Between Beauty and Darkness
What’s in your head between the beauty and the darkness? Which side do you dwell? I teeter between them. I can see both sides ever so clearly. Every single day I’m right there in the middle helping people go from life to death. There is beauty on both sides. Some can’t see it. My perspective is different since I can see the pain and suffering on the side of the living. When one transitions to the side of death their pain and suffering have ended. Unfortunately, that isn’t always the case since tragedy sometimes steals a beautiful young life. There is no preparation for this type of loss. It’s unfair and leads to much sorrow and sometimes anger. I’m not conditioned for this type of loss. Most people are not.
I carry them with me forever. A piece of them lives on with me.
I’ve come to know so many people. They come from every walk of life. Some are good people. Some where not. It doesn’t matter to me. What matters to me is that someone cares about them. Nobody is perfect. I don’t think anyone should die alone. Make no mistake people will die on their own terms. If they don’t want you there then they will wait until you leave. Don’t feel guilty. They gave you the ultimate gift of love. They knew you so well and how you would feel about watching them take their last breath. They knew that you would never forget that moment and would forever hold on to that pain. They loved you enough to shield you of that pain. Sometimes you aren’t in the right place in life to let go. Don’t ever feel bad that you weren’t there when your person left this world. They know how much you loved them.

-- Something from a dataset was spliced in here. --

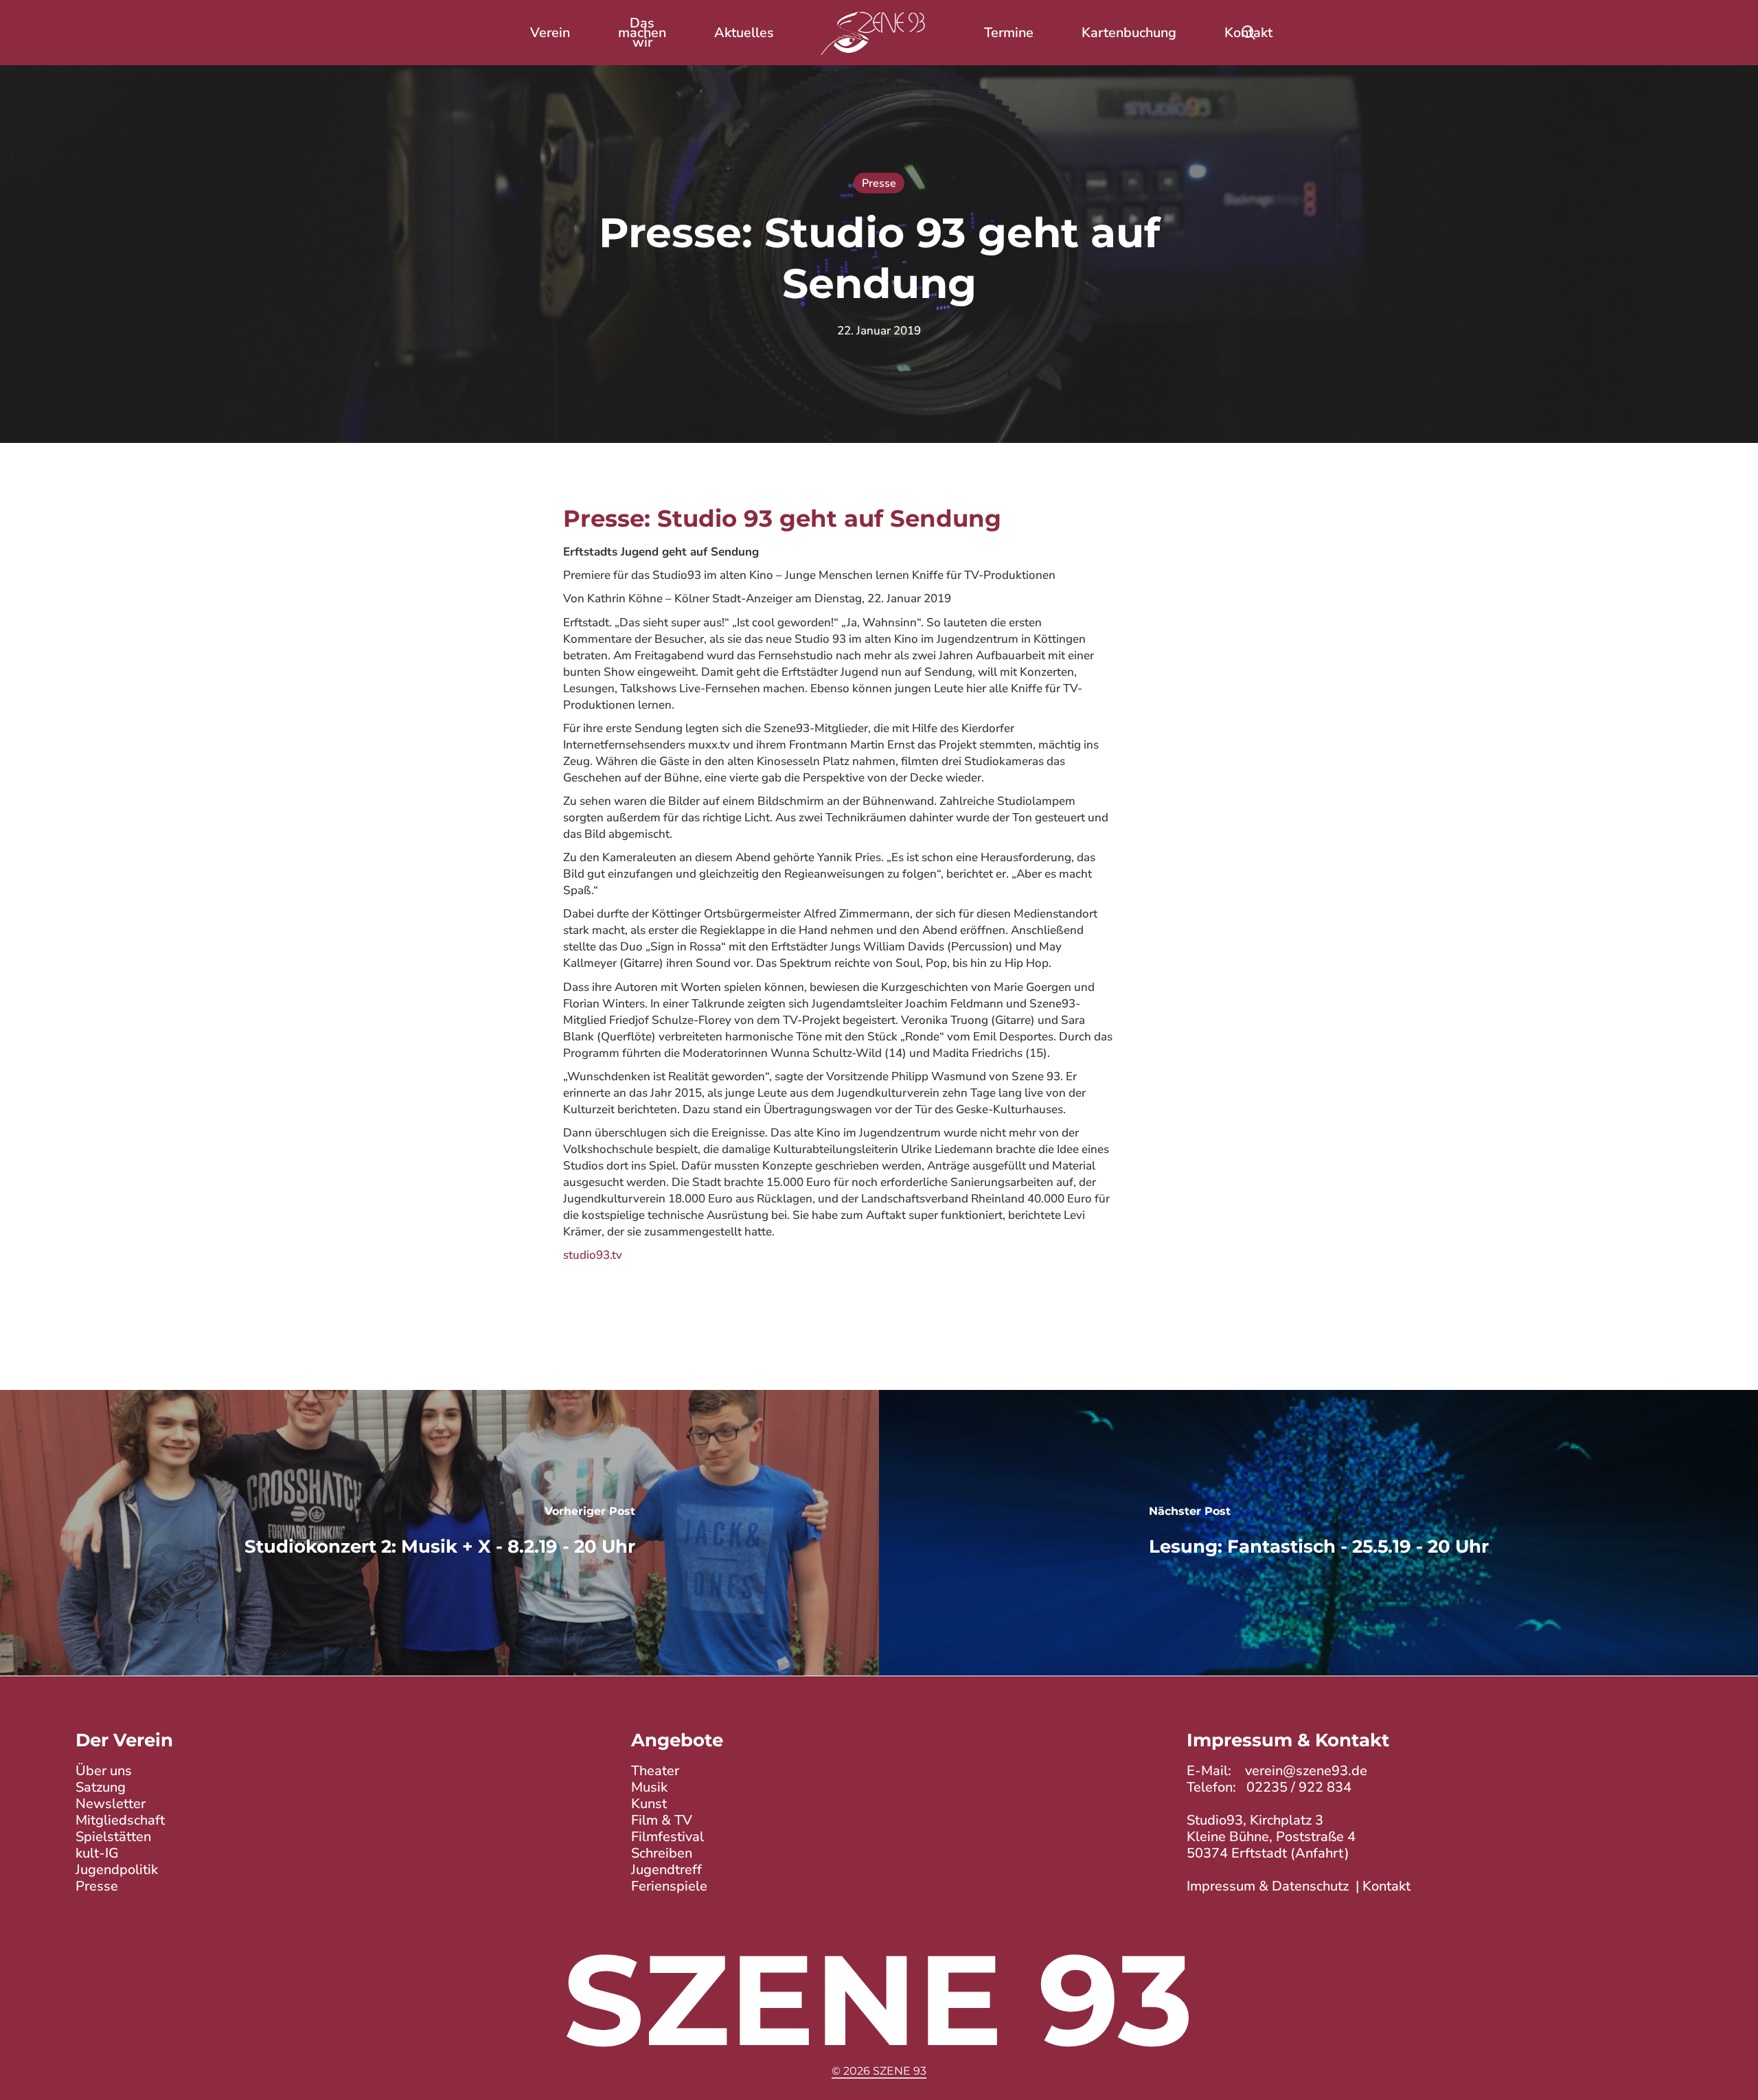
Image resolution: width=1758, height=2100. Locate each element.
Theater (655, 1770)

Sending Someone Home is Hard
I’ve seen some leave. I’ve held their hands. I’ve cried and told them to let go. I tell them to go to the place that they were happiest in their life. It’s their heaven. I finally accepted the fact that I can’t save everyone. I don’t know if I ever have. I can help people die. I can make them comfortable. I can give them love. Everyone deserves love. It doesn’t matter what wrong they’ve done. It’s not for me to judge. I can’t tell you how many times my voice was the last one they heard. It’s devastating at times but I tell myself it’s for the greater good.

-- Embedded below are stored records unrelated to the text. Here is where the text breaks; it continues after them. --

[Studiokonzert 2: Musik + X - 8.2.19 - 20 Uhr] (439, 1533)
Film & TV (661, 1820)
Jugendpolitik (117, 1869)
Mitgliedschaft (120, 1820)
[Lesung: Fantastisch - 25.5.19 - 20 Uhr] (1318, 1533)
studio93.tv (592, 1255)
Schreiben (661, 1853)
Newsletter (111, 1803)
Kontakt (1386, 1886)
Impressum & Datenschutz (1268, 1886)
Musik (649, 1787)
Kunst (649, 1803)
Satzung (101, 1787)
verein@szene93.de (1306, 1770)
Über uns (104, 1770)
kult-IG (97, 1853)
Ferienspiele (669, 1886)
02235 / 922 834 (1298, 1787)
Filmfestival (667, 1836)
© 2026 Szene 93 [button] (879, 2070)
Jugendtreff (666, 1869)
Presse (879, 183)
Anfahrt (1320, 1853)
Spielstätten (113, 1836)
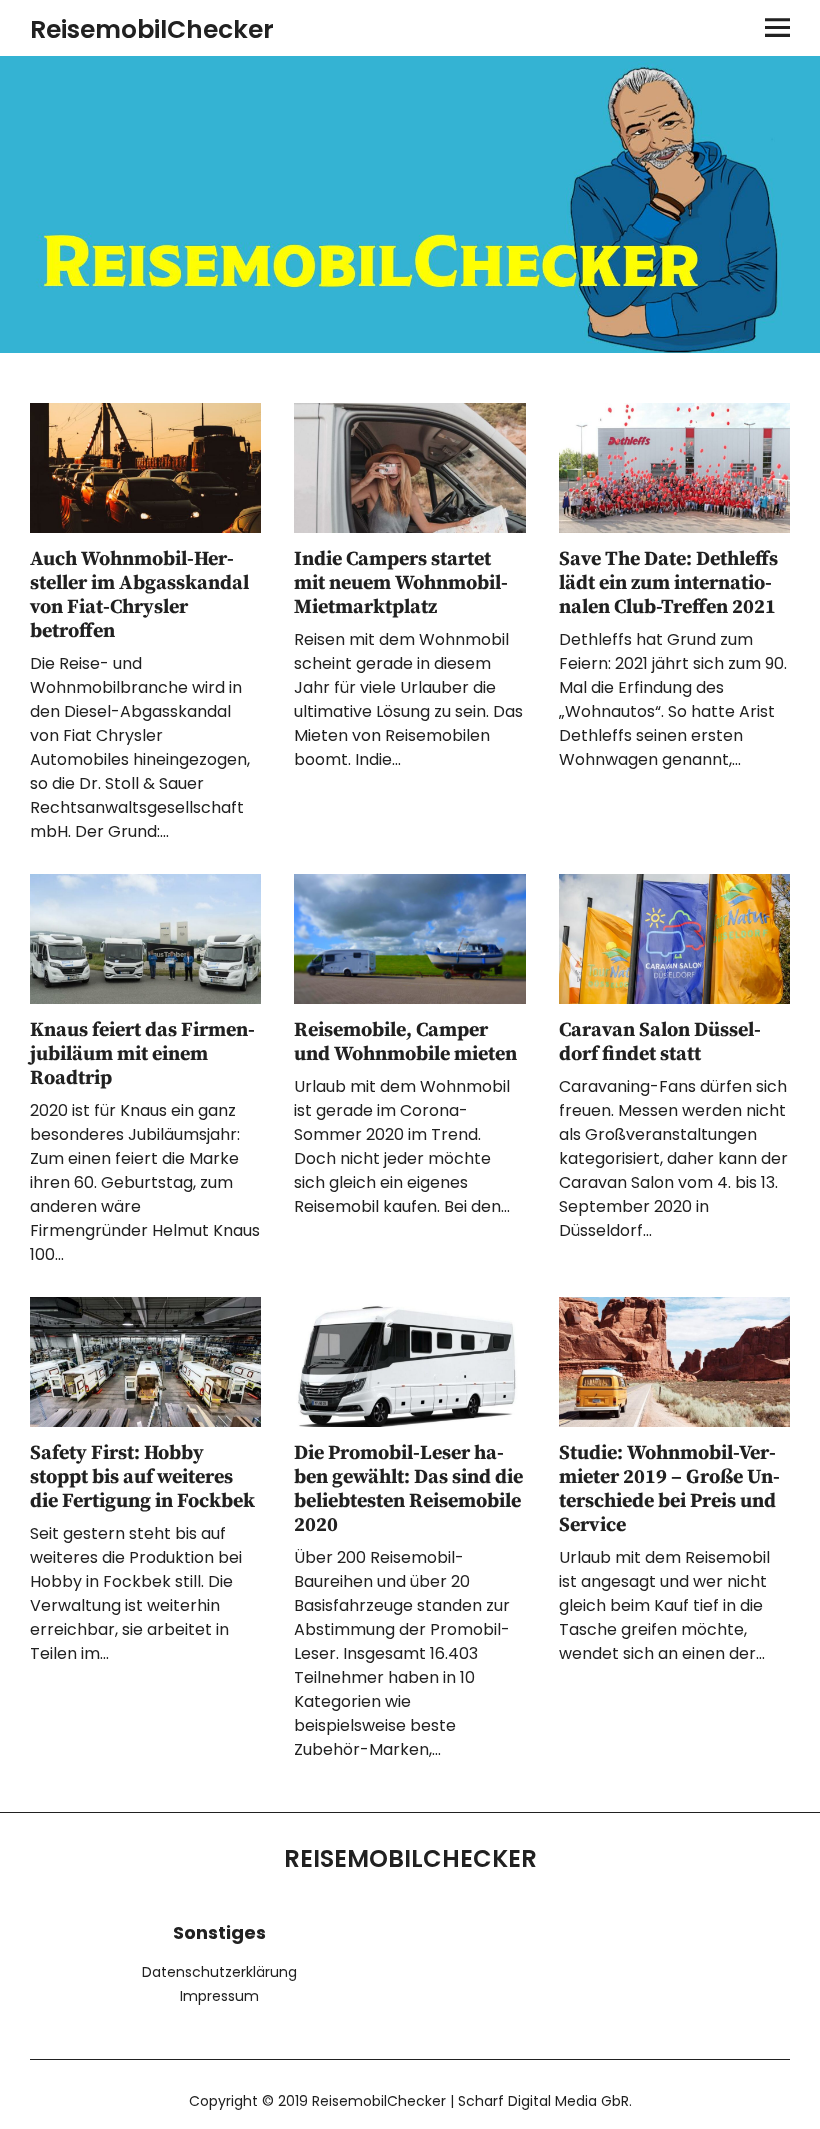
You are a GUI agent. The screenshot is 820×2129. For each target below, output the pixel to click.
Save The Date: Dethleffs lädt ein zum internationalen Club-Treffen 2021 (668, 583)
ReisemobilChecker (152, 29)
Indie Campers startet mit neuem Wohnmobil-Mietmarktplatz (401, 583)
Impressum (219, 1996)
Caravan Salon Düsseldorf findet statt (660, 1042)
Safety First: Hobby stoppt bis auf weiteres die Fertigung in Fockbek (142, 1477)
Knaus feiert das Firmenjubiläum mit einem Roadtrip (142, 1054)
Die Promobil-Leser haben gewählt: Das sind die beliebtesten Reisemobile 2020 (408, 1489)
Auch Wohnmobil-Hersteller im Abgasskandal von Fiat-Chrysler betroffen (139, 595)
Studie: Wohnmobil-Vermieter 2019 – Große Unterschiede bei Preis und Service (669, 1489)
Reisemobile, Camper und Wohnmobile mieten (405, 1042)
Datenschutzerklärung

I will love you till the end
When they go I try my best to send them off looking their best. They deserve to look good. Everything I do for them is out of love. When it’s time for them to leave I walk along. I help get them into the van. I don’t leave their side until that vehicle drives away. This is the last act of love and respect I can show them. It hasn’t been easy but it’s been worth it. I will never forget them. Any of them. They all had a lesson to teach me. It was never the same thing. Some of them were skills while others were personal growth lessons. I loved them all. I’m grateful for them. They accepted me for who I am. They saw me. They really saw the person I am. This has been a painful decision to make. I will miss my work. It’s become my life. Change is hard. Growth is painful. I will be back soon but this time I will be a nurse.
It’s never goodbye.
I will see you there
I love you all and I know every one of you watch out for me. Someday when I’m old I know they will come back for me. Until we meet again.